Molecular mechanisms of the ARHGAP21 RhoGAP in the VLDL vesicles formation in hepatocytes of ARHGAP21-heterozygous C57BL/6 mice

Abstract

ARHGAP21 controls multiple cellular functions, such as migration, proliferation, differentiation and vesicles intracellular traffic. ARHGAP21 is a molecular partner of ARFs GTPases, controlling the formation of vesicles from the Golgi. Our ARHGAP21-heterozygous animal model (Het, 50% of the protein expression) treated with the high fat diet (HFD) had higher content of triglycerides in the liver, compared to C57BL/6 animals fed on the same diet. The HFD favored the accumulation of lipids in the Het animal, however, we do not know how the reduced content of ARHGAP21 in vivo stimulated greater hepatic steatosis in this animal. Thus, there is a possibility that ARHGAP21 is involved in the mechanisms associated with lipogenesis or liver lipids secretion. In this work, using C57BL/6 mice that are heterozygous for the ARHGAP21 and fed the high fat diet, we will evaluate gene and protein content of lipogenesis-involved proteins by q-PCR and Western blotting, respectively; lipid accumulation using colorimetric-enzymatic method and oil red; interaction between ARFs and ARHGAP21 by immunoprecipitation assay as well as co-localization by immunofluorescence and confocal microscopy; apoptosis will be assessed by flow cytometry; and insulin signaling will be measured by phosphorylation of AKT in serine residue. The groups will be analyzed by two-way ANOVA followed by Bonferroni post-test to assess significance of the results.
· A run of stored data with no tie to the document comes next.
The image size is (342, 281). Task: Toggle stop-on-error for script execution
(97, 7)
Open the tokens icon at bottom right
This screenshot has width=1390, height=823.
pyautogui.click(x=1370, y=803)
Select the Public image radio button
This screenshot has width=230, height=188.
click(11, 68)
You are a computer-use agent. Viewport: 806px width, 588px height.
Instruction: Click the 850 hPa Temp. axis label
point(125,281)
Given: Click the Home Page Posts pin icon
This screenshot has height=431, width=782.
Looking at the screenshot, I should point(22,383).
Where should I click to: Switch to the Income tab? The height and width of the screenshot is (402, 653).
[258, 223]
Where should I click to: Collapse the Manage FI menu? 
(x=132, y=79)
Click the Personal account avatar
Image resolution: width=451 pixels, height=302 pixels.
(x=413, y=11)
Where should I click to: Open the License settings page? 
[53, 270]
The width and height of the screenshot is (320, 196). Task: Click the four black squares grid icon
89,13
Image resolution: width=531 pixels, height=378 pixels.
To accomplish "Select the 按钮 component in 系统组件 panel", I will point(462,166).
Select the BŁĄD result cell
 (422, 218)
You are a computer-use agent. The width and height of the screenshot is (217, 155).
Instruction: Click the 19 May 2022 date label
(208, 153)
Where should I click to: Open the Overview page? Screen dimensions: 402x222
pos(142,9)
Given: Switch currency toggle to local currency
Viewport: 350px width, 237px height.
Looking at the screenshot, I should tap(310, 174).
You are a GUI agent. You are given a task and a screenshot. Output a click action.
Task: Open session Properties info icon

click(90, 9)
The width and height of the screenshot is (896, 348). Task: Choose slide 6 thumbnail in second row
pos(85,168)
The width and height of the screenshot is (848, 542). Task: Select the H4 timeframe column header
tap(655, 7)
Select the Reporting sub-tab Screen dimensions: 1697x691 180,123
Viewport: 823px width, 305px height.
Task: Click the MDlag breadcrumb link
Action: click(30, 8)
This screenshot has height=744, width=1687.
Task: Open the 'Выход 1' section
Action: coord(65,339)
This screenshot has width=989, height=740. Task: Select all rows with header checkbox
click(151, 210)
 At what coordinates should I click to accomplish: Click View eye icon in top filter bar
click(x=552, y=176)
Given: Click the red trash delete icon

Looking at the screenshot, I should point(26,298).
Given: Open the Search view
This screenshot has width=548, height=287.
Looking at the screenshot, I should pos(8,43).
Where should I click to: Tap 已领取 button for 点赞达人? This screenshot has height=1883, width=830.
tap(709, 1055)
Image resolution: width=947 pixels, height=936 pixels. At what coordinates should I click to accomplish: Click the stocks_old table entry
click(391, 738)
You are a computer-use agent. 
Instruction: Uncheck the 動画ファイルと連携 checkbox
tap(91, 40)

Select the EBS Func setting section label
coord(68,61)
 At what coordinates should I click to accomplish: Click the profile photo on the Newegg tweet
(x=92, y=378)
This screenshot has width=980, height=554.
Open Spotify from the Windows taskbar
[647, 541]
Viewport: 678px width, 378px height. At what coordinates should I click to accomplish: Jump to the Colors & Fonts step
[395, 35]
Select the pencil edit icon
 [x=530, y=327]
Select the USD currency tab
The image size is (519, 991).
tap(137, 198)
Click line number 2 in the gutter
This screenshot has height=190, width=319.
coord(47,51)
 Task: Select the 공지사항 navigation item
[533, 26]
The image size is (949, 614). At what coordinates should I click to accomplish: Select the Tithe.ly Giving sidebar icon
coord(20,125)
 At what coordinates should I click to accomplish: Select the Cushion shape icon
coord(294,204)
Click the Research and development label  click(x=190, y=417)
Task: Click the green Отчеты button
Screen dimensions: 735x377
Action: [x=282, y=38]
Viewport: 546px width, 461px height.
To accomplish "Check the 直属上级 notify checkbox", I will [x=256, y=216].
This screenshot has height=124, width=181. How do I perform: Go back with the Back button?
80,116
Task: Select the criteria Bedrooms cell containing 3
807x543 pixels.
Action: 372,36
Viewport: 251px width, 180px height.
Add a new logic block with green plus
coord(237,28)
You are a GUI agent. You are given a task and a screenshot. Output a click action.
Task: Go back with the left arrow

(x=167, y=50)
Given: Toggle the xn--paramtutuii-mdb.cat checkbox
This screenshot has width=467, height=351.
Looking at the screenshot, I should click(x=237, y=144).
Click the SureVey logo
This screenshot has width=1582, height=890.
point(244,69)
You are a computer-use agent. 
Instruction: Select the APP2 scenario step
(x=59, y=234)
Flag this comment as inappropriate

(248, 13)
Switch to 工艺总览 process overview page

Considering the substantial involvement of the liver in the dyslipidemia associated with nutritional overload, this project aims to investigate the possible involvement of ARHGAP21 in the formation of VLDL vesicles in hepatocytes from normal and Het C57BL/6 mice subjected to a HFD. This project will bring contributions on the understanding of the molecular mechanisms that lead to accumulation of liver lipids, as well as potential elucidation of ARHGAP21 signaling pathways.